*** Working data ***

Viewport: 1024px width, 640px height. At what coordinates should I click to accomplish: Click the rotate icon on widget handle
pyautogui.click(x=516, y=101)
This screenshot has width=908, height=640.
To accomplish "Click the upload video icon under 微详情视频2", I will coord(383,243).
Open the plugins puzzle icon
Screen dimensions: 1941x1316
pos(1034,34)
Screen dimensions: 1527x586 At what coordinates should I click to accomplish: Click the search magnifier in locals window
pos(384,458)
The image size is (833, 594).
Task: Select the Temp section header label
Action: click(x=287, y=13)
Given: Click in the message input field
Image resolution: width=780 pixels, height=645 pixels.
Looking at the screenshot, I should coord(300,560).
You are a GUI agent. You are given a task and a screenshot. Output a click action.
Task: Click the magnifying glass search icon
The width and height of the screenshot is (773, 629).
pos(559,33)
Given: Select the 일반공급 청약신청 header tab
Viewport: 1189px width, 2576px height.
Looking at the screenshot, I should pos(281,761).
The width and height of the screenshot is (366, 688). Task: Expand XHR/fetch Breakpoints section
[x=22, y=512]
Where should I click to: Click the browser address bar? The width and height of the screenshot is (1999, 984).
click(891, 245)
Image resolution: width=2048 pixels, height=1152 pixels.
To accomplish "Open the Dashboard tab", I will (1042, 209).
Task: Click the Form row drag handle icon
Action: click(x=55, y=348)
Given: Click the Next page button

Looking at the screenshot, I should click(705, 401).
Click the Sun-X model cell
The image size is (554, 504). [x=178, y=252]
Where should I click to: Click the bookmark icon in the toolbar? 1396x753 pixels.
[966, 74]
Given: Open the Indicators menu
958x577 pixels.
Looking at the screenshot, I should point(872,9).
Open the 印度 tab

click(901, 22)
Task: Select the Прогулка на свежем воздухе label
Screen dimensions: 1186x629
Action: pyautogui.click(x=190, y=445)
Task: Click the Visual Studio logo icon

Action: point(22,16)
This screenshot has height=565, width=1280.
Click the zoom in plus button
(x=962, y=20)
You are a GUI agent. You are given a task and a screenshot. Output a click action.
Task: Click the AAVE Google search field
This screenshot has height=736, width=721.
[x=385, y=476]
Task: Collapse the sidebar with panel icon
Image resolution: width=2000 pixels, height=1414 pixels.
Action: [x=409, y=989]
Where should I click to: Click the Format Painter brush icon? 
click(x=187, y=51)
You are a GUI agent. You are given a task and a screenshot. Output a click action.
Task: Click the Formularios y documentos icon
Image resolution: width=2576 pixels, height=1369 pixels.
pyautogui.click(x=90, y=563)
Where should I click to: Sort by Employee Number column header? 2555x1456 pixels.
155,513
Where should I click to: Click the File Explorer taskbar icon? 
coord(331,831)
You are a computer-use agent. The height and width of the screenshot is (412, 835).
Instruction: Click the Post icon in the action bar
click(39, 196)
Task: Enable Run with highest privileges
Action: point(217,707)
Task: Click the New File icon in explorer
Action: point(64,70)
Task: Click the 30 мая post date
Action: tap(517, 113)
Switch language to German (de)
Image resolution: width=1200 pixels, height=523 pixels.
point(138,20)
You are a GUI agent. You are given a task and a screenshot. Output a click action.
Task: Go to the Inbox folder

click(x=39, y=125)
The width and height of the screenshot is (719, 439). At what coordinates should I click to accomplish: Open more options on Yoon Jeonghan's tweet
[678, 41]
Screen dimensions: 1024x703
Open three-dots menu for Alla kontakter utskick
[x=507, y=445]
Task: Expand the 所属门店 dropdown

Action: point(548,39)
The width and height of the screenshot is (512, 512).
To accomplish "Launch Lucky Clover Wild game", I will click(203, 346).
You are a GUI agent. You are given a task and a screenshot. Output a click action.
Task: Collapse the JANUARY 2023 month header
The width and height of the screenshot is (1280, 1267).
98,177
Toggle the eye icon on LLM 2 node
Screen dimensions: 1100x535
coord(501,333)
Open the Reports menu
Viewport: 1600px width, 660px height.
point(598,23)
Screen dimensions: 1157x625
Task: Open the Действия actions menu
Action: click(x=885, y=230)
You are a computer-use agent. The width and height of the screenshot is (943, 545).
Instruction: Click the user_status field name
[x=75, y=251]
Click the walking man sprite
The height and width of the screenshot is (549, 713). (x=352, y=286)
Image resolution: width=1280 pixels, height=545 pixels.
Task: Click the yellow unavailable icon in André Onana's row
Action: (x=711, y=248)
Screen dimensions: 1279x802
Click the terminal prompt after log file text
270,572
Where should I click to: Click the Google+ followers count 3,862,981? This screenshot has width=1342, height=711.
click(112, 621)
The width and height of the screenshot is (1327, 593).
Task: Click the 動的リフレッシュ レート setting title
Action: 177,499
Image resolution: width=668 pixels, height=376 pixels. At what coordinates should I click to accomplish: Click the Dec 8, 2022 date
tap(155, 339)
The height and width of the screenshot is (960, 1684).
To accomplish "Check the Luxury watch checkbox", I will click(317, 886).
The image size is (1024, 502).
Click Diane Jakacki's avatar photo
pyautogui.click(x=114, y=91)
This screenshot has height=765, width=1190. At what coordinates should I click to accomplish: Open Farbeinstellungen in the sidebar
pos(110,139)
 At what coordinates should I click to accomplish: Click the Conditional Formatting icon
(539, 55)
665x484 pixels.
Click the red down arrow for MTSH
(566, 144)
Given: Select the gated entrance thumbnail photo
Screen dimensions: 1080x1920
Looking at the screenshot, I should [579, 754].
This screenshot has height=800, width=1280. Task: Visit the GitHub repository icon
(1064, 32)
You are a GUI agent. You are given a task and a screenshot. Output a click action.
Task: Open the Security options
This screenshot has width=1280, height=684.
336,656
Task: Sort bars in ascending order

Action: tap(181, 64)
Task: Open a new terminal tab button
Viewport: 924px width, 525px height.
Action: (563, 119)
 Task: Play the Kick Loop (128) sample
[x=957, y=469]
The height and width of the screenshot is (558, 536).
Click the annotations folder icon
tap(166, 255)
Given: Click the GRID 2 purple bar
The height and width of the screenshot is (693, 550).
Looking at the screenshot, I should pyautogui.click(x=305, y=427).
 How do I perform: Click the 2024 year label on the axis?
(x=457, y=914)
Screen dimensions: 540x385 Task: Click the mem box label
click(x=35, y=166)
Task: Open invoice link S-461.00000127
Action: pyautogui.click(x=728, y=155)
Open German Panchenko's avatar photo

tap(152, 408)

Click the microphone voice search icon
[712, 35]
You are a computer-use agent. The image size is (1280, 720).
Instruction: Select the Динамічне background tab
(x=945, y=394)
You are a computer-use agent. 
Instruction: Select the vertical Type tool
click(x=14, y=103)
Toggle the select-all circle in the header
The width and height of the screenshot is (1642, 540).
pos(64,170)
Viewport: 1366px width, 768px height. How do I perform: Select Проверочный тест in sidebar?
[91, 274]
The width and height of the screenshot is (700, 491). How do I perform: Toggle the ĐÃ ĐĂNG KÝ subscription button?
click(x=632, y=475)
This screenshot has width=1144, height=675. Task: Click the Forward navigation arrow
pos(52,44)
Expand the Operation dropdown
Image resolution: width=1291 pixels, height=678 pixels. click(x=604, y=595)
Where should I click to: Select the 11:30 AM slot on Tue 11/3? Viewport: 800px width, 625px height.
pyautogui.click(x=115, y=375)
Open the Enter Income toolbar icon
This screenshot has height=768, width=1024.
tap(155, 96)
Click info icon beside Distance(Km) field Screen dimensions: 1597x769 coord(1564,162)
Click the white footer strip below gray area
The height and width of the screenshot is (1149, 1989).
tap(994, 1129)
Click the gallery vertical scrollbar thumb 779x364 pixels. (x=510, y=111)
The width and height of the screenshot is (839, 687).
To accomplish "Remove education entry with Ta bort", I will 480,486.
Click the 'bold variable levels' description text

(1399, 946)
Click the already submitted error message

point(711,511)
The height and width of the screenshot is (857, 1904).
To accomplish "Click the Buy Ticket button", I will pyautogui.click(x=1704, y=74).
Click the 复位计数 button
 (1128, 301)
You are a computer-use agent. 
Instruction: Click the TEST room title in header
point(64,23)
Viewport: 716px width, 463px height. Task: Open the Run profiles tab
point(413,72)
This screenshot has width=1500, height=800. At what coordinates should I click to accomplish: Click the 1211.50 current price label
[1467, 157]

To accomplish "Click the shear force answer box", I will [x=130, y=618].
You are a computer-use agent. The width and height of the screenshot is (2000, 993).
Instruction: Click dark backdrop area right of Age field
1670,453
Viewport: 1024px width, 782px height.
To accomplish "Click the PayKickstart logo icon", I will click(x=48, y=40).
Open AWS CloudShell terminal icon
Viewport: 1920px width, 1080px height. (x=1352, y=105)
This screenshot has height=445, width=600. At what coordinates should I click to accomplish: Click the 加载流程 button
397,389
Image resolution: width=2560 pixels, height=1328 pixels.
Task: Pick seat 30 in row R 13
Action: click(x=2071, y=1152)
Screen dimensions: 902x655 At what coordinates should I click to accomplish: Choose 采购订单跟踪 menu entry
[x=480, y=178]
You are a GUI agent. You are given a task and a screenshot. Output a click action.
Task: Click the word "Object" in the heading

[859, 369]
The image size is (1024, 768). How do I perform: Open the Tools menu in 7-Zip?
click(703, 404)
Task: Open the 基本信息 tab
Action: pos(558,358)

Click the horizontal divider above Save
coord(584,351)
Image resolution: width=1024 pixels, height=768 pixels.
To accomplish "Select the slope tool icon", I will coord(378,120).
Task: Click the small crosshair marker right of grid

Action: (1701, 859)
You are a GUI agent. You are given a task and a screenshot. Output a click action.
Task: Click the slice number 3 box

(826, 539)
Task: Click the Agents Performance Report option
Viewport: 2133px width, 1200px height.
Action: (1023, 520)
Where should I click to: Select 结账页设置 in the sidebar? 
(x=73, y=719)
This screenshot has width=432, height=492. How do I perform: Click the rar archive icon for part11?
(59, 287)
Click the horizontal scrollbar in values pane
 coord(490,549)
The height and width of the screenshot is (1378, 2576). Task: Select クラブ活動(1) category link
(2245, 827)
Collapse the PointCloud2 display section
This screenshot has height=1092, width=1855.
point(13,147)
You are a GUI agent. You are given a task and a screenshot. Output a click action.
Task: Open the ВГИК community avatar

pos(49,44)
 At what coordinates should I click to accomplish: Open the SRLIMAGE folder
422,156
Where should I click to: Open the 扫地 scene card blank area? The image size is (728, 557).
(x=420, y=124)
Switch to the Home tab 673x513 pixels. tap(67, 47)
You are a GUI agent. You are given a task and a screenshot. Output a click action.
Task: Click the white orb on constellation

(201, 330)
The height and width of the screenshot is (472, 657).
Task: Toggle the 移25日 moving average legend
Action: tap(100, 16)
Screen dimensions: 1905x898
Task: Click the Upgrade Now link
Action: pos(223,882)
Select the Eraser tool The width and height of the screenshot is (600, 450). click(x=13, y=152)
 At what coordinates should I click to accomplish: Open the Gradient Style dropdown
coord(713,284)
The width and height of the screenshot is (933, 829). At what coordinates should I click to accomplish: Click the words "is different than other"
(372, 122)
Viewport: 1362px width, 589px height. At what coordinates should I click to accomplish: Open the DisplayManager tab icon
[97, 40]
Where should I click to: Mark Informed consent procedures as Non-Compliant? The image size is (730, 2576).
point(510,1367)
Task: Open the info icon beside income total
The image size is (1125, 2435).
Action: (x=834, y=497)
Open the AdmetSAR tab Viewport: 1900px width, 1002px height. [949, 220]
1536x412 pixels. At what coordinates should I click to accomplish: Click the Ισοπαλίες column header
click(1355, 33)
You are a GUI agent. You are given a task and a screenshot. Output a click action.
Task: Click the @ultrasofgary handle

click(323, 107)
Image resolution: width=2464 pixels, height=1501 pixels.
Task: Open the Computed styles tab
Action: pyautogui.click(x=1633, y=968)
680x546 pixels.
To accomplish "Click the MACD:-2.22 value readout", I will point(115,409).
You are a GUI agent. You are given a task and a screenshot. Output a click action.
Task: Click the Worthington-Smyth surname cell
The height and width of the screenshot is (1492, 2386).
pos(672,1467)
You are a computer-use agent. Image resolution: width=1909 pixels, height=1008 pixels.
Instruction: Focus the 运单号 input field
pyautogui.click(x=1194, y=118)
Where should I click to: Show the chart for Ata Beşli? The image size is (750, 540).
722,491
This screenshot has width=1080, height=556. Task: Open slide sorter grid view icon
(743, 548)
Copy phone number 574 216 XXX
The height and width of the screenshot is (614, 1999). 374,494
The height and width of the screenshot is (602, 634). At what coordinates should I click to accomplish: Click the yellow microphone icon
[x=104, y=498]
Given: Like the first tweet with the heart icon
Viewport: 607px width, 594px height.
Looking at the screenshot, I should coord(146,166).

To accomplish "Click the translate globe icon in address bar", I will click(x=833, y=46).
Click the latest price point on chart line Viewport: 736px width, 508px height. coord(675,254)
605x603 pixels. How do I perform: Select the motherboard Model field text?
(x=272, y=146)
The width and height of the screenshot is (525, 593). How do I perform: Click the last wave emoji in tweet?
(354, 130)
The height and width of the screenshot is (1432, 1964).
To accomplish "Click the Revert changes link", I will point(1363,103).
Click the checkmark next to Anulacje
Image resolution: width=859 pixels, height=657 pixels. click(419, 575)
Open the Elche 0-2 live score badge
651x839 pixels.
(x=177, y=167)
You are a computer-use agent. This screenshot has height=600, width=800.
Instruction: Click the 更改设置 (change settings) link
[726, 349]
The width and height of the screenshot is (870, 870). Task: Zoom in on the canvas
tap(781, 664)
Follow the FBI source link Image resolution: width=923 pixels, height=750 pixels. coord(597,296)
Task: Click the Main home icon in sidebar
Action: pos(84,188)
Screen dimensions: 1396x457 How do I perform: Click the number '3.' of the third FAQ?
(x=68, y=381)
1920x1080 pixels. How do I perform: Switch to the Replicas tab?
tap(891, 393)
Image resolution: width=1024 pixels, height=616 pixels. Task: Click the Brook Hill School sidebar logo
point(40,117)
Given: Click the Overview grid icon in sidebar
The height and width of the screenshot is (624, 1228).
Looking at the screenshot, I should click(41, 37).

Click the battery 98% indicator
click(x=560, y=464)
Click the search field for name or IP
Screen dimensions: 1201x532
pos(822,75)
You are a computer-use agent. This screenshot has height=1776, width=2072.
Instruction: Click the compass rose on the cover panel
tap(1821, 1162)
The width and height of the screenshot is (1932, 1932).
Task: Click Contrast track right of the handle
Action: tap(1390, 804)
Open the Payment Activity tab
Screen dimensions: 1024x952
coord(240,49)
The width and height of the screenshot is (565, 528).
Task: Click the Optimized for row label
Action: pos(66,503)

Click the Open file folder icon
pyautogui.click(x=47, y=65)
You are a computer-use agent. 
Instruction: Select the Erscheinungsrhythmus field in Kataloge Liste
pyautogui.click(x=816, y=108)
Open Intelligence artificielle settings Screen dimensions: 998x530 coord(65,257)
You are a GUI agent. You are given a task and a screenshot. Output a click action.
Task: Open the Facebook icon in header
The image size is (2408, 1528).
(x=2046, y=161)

***

Exercise goal.
Swap "thumbnail" for "preview" in the stretch from the line containing "Given: Select the gated" through the line containing "tap(166, 255)", and write those lines out again with nothing else changed.

Response below.
Given: Select the gated entrance preview photo
Screen dimensions: 1080x1920
Looking at the screenshot, I should [579, 754].
This screenshot has height=800, width=1280. Task: Visit the GitHub repository icon
(1064, 32)
You are a GUI agent. You are given a task and a screenshot. Output a click action.
Task: Open the Security options
This screenshot has width=1280, height=684.
336,656
Task: Sort bars in ascending order

Action: tap(181, 64)
Task: Open a new terminal tab button
Viewport: 924px width, 525px height.
Action: (563, 119)
 Task: Play the Kick Loop (128) sample
[x=957, y=469]
The height and width of the screenshot is (558, 536).
Click the annotations folder icon
tap(166, 255)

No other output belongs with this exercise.